I, too, am the victim of sexual assault.
I have shared this privately with very few people, but never publicly.
Because of shame. And in many ways, shame is the follow-up assault. It’s the lifelong coup-de-grace that re-assaults you over and over again at the start of each new day.
It happened to me when I was a little boy. I only knew him as “Uncle Tim,” a friend of the family.
I vividly remember the minute details, where I was, the fact that it was cold, what he did, what he said… but I couldn’t tell you the year or “Tim’s” last name. My best guess is that it had to be in the very early 70’s because that was the time period I lived in that house. That’s the only way I know.
So I completely understand when someone can remember some details but not others after the passage of time. It is not a mystery.
My guess is, “Tim” victimized other children, some in the house with me at the time.
It’s not a “recovered memory.” I never forgot about it and then suddenly remembered it later. I didn’t invent it or make it up. I’m not confused about who did it. I haven’t conflated him with someone else.
I did tell my mother a few years after it happened, and she wept that she had put me in such a position as to allow such a person into the home, but it wasn’t her fault, just like it wasn’t my fault. She wasn’t in a good place, either, and I learned many years later there was abuse she had endured that I never knew about.
Over the years the people I confided in never upbraided me for it, never accused me of “asking for it,” or said it was my fault because I was wearing something inappropriate.
But if I were a woman that’s the reaction I’d probably get. I’m sure my mom got that reaction.

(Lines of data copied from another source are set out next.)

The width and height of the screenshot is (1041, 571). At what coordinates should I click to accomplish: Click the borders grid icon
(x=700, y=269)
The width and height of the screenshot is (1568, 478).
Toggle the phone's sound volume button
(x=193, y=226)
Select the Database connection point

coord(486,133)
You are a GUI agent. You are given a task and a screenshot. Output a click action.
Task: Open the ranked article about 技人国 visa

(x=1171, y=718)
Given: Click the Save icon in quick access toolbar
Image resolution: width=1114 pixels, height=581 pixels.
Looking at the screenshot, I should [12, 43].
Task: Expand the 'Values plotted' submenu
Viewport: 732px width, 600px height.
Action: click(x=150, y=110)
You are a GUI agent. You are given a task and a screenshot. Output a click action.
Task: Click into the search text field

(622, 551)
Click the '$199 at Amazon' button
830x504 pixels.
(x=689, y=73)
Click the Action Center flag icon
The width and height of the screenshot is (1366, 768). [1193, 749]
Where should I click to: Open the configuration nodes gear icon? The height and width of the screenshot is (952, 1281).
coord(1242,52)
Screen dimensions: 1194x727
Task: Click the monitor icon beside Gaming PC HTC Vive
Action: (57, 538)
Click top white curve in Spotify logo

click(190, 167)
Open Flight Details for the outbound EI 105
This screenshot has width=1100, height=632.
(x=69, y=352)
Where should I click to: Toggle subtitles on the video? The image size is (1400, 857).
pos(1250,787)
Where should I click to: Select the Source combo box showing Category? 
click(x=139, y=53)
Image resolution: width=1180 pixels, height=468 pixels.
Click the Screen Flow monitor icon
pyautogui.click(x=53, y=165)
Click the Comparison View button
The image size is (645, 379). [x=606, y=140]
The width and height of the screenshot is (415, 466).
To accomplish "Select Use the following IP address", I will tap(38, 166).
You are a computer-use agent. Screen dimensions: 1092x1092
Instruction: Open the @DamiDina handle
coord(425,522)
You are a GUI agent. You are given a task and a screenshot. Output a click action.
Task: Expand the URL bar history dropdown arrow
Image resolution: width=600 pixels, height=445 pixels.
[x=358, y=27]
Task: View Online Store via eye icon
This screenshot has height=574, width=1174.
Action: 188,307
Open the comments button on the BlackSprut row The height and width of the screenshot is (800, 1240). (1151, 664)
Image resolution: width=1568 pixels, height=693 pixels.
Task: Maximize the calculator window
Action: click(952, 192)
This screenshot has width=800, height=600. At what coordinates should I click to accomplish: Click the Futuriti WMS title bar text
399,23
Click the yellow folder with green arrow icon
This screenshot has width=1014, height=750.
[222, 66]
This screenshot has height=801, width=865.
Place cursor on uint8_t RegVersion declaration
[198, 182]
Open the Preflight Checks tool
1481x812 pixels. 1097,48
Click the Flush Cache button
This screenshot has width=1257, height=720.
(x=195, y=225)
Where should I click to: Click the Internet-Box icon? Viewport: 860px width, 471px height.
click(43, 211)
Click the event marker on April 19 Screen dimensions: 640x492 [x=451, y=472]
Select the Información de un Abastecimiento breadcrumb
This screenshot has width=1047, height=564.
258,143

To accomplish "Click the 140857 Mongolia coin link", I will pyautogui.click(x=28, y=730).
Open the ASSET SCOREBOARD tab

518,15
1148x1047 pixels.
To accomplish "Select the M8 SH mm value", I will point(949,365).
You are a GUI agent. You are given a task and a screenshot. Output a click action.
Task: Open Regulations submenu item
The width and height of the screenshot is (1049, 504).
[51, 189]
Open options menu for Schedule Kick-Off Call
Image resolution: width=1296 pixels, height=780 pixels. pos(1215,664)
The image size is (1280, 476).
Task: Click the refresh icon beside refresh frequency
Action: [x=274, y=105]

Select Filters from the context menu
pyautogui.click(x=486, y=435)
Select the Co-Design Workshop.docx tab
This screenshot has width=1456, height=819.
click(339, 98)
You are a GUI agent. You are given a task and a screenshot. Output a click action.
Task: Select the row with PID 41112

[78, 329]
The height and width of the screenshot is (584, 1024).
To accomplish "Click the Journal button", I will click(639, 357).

I bet she got that reaction from people who were supposed to love her.
What a horrorshow this planet can sometimes be.
I can’t even imagine what it must feel like to have the anger and doubt thrown at you on top of all the shame, the questioning that you didn’t fight hard enough, that maybe, deep down inside, it was your fault.
But it’s not. If it happened to you, it’s not your fault. No matter how many years it takes you to find the strength to tell someone about it.